Item coordinate data
(begin)

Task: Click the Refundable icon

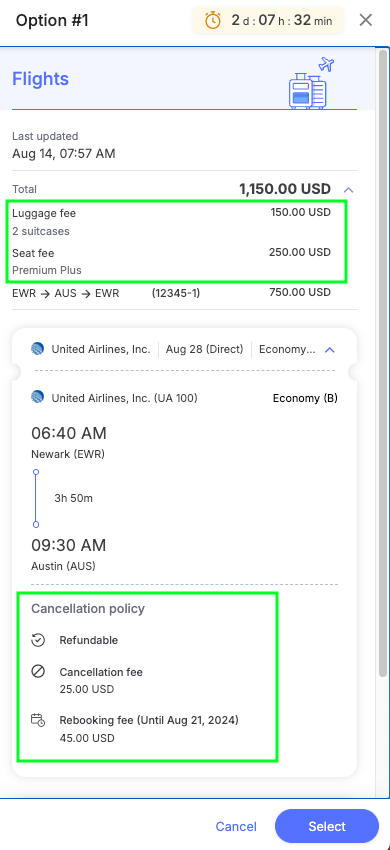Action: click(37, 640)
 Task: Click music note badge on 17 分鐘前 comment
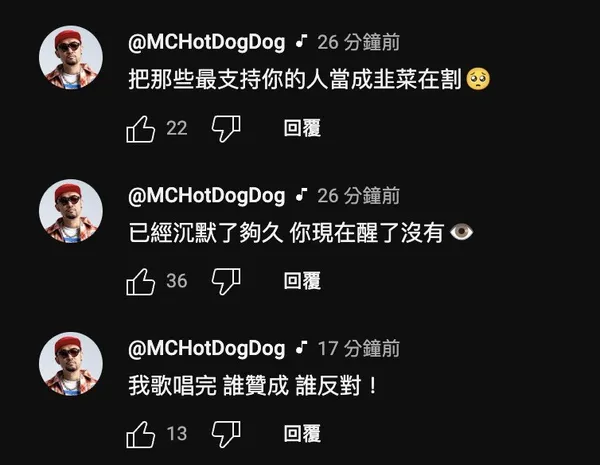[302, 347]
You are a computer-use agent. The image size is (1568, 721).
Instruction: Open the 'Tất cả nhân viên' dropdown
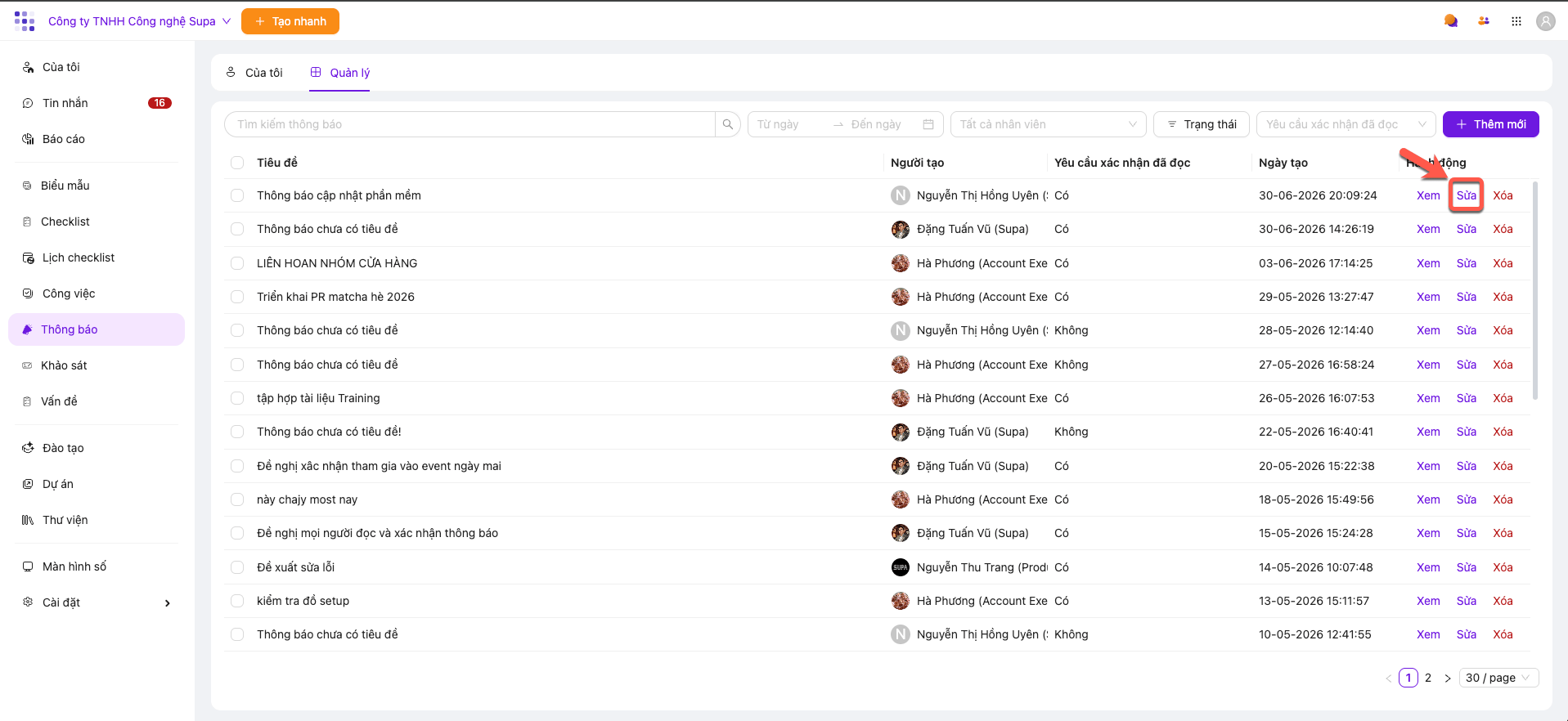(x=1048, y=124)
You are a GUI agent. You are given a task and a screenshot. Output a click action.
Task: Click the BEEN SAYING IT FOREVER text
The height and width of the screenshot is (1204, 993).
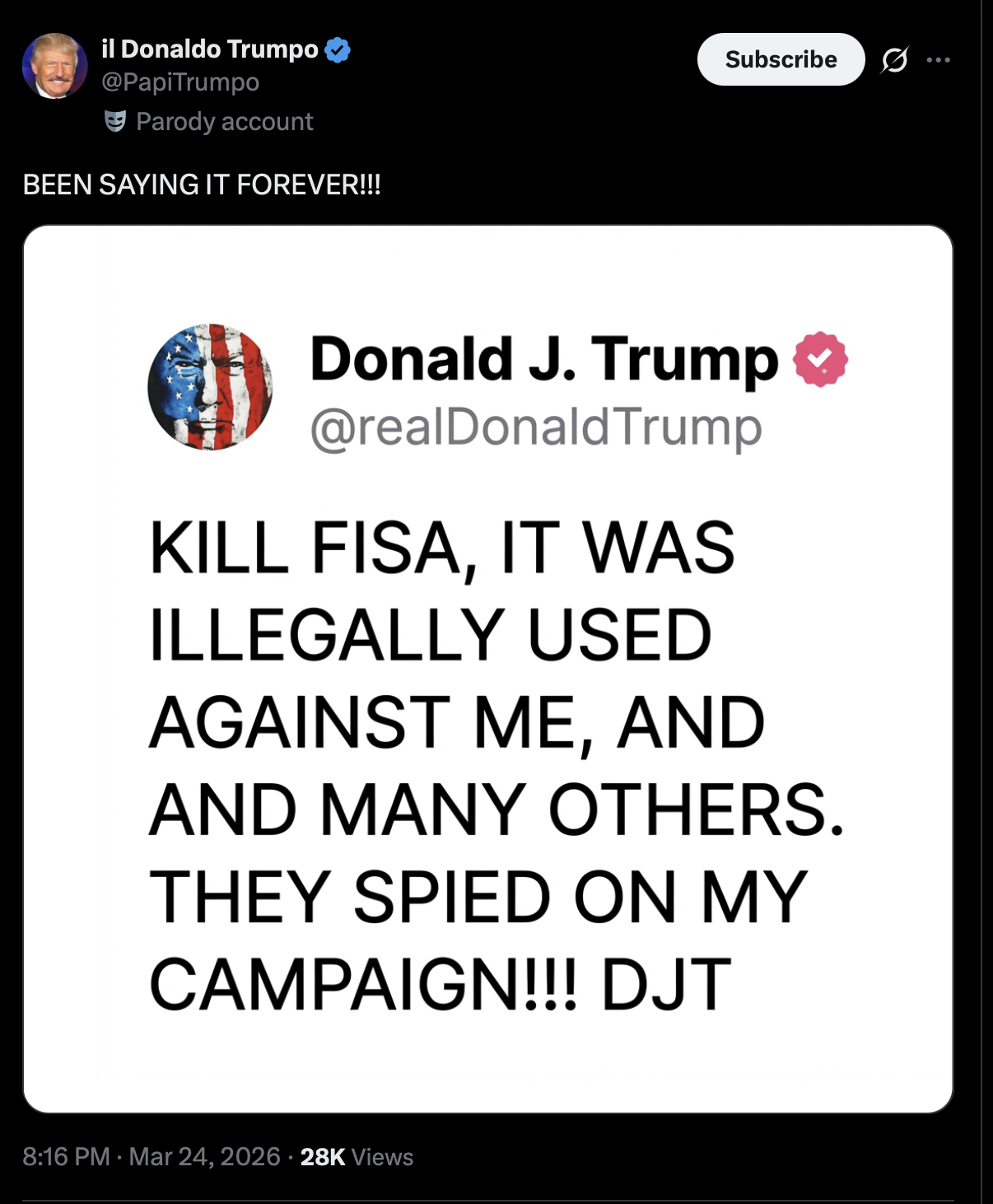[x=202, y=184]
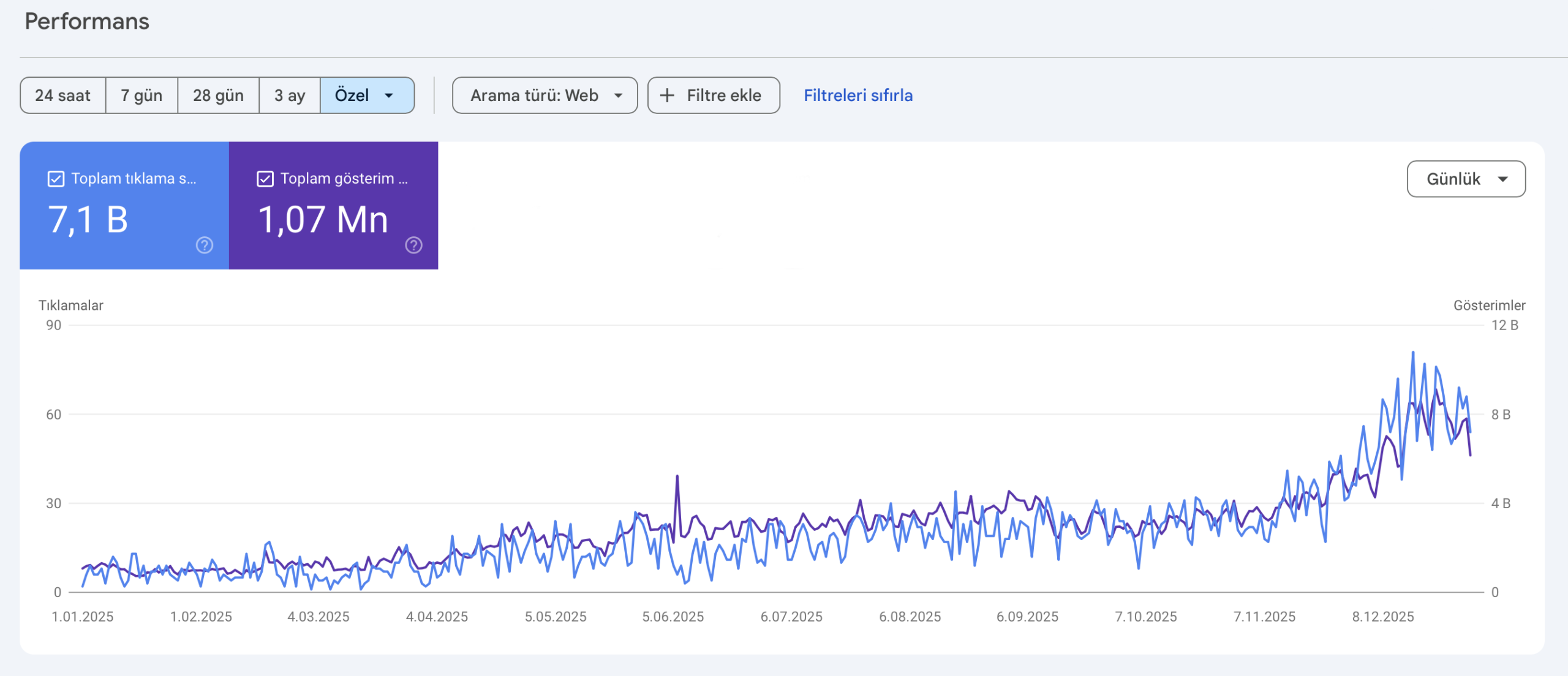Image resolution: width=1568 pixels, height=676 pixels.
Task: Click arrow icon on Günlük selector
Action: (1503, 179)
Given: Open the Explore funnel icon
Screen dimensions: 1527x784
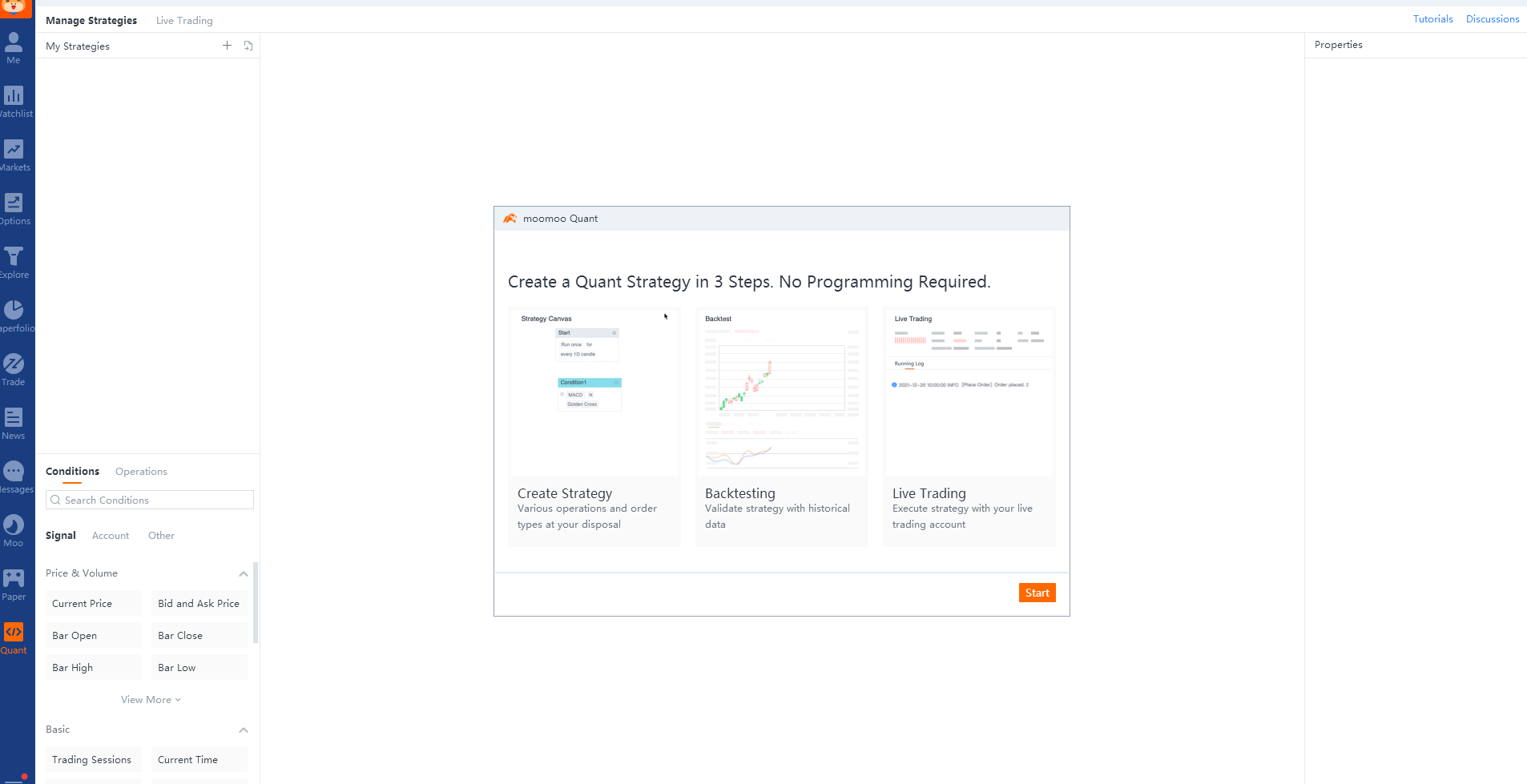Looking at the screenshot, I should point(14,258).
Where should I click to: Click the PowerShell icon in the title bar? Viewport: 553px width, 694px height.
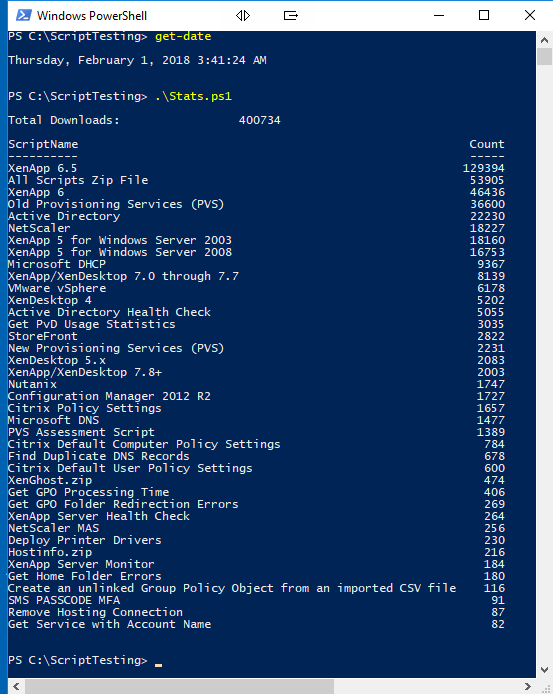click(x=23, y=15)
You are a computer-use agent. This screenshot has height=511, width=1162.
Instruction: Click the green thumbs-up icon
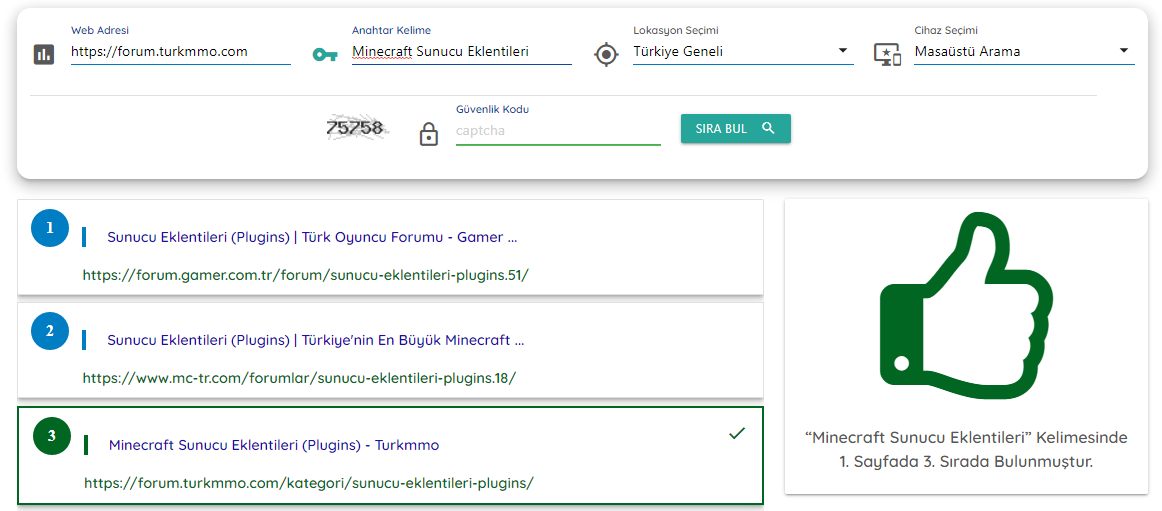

(end)

**Direction**
Rewrite every line of the entries above as a numbered list. Skip blank lines and leave the pictures out.

**Exercise response**
1. Task: Click the Refundable icon
2. Action: click(37, 640)
3.  Task: Click music note badge on 17 分鐘前 comment
4. [302, 347]
5. You are a computer-use agent. The image size is (1568, 721).
6. Instruction: Open the 'Tất cả nhân viên' dropdown
7. (x=1048, y=124)
8. You are a GUI agent. You are given a task and a screenshot. Output a click action.
9. Task: Click the BEEN SAYING IT FOREVER text
10. The height and width of the screenshot is (1204, 993).
11. [x=202, y=184]
12. Image resolution: width=1568 pixels, height=676 pixels.
13. Task: Click arrow icon on Günlük selector
14. Action: (1503, 179)
15. Given: Open the Explore funnel icon
16. Screen dimensions: 1527x784
17. Looking at the screenshot, I should point(14,258).
18. Where should I click to: Click the PowerShell icon in the title bar? Viewport: 553px width, 694px height.
19. click(x=23, y=15)
20. You are a computer-use agent. This screenshot has height=511, width=1162.
21. Instruction: Click the green thumbs-up icon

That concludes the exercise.